In an extraordinary encounter, a group of 89 uncontacted Indians suddenly appeared in an Indian community in the Brazilian state of Pará last week. The Indians had travelled through the forest for five days, probably fleeing from attacks by loggers or miners.
The area has been sealed off to protect the isolated group from diseases which could be fatal to them.
The first contact was reportedly made by two men who made noises outside a house and were spotted by two young people. The men were appealing for help. Later the rest of the group came out of the forest and camped near the village, where one of the women gave birth.
The uncontacted group, like the villagers, are Metyktire Indians. The Metyktire are a sub-group of the Kayapó tribe. They made first contact with Brazilians in 1950, but the group, which has just appeared chose to remain in isolation. Many Metyktire believed that over the years the isolated group had all died.

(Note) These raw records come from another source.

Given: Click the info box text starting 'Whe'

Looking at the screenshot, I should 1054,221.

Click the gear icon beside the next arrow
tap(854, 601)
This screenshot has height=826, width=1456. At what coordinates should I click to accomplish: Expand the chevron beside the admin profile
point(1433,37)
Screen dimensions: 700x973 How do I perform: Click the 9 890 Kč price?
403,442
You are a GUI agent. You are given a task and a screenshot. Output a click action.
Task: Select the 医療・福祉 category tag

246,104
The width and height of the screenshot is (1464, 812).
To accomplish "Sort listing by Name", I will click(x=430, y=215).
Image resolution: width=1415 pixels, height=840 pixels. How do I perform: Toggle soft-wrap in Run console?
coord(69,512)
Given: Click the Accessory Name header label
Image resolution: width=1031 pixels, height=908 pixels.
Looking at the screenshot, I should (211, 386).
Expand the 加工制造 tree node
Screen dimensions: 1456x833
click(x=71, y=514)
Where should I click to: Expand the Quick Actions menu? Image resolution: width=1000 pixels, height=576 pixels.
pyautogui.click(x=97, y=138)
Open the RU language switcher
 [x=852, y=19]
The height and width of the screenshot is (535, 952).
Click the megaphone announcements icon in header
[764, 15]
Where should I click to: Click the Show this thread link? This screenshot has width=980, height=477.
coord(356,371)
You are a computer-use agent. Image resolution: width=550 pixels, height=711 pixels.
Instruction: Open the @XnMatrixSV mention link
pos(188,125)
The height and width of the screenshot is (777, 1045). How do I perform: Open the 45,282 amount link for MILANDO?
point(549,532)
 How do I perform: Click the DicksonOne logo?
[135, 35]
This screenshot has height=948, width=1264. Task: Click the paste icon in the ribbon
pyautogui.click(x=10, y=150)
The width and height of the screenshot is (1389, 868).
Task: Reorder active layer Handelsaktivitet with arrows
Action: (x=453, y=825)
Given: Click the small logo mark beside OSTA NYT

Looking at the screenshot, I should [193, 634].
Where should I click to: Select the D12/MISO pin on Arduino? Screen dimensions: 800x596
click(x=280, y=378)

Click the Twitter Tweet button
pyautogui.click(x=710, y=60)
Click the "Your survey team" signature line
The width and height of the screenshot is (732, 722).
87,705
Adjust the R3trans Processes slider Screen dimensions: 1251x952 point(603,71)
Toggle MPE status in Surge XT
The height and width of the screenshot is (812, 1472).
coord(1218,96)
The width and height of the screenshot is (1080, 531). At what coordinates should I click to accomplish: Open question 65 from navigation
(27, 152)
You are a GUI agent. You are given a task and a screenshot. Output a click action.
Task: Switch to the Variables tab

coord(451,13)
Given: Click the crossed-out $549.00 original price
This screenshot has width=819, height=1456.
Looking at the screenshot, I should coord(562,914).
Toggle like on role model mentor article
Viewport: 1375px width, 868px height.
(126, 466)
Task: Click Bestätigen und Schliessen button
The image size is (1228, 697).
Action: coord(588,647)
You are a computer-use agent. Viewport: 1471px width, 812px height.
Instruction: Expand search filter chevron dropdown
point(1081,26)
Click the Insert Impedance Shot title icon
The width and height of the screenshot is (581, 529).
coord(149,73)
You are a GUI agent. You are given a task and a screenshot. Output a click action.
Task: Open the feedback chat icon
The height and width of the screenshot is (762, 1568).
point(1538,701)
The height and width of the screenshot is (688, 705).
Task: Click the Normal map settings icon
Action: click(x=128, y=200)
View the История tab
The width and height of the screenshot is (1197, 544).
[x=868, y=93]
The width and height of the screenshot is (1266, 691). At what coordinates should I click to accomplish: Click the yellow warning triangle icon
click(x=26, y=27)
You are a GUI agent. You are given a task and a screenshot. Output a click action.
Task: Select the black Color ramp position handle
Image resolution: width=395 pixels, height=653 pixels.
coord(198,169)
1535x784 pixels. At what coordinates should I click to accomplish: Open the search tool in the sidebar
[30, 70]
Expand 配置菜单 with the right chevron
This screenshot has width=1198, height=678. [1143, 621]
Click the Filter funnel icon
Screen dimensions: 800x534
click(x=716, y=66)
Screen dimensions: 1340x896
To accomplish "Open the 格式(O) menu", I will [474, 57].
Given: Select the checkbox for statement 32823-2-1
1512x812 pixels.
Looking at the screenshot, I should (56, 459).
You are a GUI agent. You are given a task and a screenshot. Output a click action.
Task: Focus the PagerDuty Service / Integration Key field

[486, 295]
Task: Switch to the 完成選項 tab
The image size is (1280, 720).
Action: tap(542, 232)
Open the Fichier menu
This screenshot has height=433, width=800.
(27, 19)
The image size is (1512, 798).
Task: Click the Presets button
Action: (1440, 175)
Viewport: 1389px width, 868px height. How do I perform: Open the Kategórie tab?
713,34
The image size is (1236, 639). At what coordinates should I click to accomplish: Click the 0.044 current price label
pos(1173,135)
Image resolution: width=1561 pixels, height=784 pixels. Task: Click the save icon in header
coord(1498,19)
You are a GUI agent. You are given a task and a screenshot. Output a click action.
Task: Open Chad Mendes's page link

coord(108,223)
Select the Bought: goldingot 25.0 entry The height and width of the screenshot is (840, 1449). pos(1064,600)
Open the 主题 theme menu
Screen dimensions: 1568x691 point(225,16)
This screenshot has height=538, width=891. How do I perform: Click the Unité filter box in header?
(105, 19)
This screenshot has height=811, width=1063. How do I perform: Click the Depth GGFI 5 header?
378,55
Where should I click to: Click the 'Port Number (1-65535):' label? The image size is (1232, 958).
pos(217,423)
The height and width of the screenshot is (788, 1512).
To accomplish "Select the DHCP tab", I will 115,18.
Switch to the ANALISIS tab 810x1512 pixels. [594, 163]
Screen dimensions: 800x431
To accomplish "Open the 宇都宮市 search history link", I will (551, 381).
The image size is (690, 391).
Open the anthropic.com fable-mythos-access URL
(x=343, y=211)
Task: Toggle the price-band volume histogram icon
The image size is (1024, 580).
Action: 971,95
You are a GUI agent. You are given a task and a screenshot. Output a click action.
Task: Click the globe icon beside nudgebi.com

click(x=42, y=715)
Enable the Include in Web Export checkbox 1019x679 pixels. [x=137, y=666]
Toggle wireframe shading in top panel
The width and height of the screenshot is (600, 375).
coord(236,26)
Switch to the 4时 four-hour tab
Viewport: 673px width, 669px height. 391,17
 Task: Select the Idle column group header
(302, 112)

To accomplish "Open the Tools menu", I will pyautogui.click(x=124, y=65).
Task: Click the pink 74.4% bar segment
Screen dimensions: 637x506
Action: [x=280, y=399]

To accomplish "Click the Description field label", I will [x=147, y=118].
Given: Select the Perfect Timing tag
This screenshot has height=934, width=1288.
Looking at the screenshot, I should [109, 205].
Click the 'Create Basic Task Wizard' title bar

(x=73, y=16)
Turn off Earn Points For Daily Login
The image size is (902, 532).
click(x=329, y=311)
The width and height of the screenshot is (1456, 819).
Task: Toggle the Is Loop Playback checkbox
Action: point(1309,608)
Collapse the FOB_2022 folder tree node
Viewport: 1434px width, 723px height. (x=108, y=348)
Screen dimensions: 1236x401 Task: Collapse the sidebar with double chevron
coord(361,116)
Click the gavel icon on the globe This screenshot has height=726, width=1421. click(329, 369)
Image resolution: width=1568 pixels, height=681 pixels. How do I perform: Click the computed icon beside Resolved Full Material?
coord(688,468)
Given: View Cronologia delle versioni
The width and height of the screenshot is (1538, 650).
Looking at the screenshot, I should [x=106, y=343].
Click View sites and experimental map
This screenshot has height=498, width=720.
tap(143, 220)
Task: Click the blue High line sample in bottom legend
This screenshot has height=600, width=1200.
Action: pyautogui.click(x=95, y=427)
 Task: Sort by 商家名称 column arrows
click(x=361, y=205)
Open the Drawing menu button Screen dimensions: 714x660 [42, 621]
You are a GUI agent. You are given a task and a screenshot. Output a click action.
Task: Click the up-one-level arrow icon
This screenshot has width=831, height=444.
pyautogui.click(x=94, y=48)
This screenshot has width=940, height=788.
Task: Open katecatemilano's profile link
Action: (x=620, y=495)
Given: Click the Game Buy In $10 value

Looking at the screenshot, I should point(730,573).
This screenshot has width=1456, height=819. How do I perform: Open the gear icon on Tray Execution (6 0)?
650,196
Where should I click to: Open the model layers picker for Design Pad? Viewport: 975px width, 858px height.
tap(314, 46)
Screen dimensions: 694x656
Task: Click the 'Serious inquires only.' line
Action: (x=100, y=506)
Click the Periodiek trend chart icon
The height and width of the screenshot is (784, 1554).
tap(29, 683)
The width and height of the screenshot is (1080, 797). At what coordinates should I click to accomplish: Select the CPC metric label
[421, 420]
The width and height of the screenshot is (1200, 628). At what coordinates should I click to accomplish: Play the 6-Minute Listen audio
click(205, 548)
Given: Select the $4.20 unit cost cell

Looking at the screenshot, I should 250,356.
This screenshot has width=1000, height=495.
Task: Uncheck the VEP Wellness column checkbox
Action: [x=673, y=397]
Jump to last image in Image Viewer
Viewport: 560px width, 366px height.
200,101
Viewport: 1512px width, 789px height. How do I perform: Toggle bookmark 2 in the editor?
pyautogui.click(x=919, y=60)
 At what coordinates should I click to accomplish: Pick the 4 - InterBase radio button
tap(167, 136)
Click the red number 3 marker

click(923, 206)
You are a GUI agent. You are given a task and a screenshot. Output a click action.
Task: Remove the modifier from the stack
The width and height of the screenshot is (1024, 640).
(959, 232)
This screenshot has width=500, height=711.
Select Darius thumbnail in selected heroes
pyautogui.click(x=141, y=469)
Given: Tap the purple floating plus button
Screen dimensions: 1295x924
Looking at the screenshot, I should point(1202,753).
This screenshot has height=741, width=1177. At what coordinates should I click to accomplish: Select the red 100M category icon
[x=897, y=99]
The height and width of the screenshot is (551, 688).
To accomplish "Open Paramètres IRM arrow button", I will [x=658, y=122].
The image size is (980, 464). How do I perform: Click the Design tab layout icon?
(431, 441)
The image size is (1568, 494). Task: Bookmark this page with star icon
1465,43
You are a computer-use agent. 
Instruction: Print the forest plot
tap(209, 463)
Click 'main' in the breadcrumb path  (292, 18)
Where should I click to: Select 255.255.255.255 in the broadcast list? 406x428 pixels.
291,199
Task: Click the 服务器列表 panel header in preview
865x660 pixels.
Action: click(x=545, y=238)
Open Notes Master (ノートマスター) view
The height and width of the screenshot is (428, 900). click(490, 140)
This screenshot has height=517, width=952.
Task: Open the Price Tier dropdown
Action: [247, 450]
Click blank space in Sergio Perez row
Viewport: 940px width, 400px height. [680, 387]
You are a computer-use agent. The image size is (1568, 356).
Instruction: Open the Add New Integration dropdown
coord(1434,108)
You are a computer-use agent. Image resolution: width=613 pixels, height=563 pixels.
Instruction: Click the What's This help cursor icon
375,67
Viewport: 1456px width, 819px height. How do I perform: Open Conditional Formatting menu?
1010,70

After the initial shock of meeting their kin after fifty years, the group of uncontacted Metyktire began to sing and dance with emotion. Their songs were recorded and played over two-way radio to other Kayapó communities.
One Kayapó Indian reports, "Their language is much more original than ours. When I heard them talking on the radio I didn't understand much of what they said, but my uncle understands them much better."
Human rights organization Survival International's director, Stephen Corry, talking about the Indians showing commented, "More than 100 uncontacted tribes exist in the world today, and many of them are being pushed to the brink by those who want their land. Over the coming weeks we will no doubt learn what led the Metyktire to make contact."